_INFORMATION GIVEN_
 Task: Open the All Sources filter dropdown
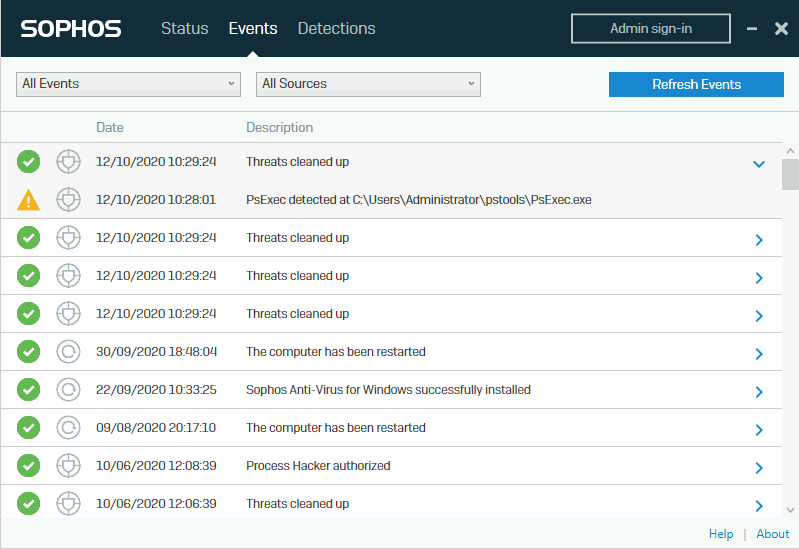click(368, 84)

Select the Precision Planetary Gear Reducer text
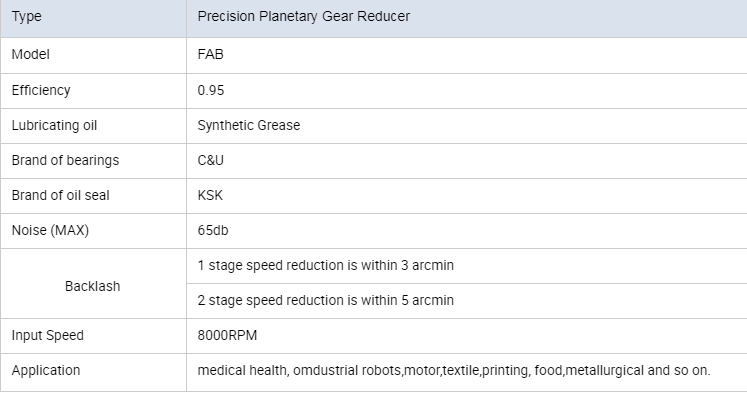pyautogui.click(x=303, y=16)
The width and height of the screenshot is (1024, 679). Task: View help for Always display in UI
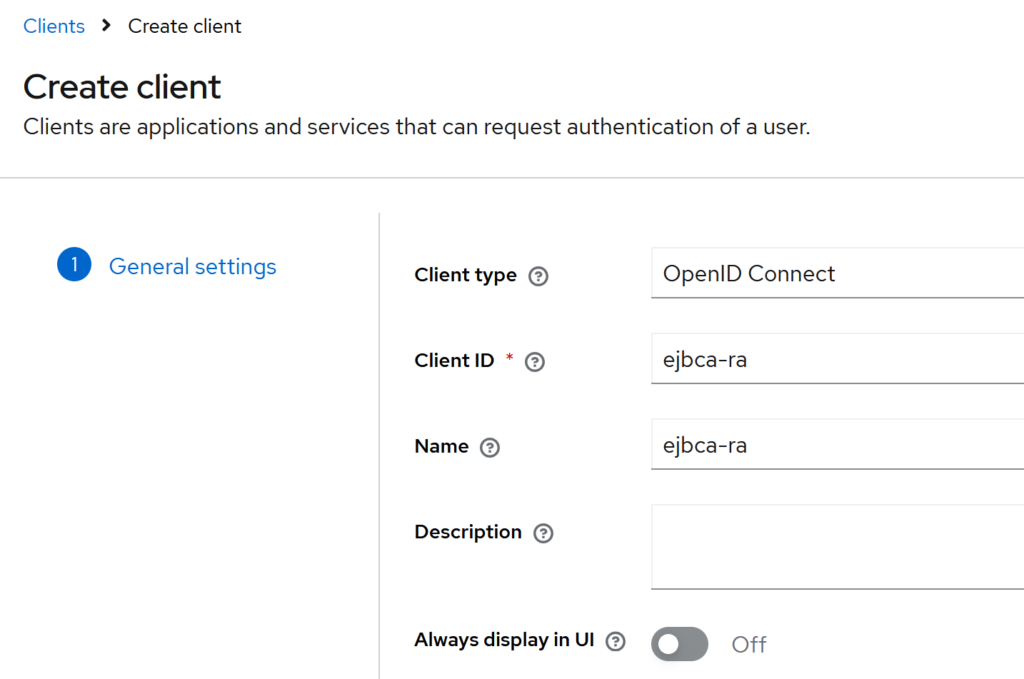click(x=616, y=642)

_SHORT EXERCISE_
Can you format every line of the items above as a JSON list of strings, one string per line, with blank lines skipped and the pictures left out?

_WRITTEN RESPONSE_
[
  " Task: Open the All Sources filter dropdown",
  "click(368, 84)",
  "Select the Precision Planetary Gear Reducer text",
  "pyautogui.click(x=303, y=16)",
  "The width and height of the screenshot is (1024, 679). Task: View help for Always display in UI",
  "click(x=616, y=642)"
]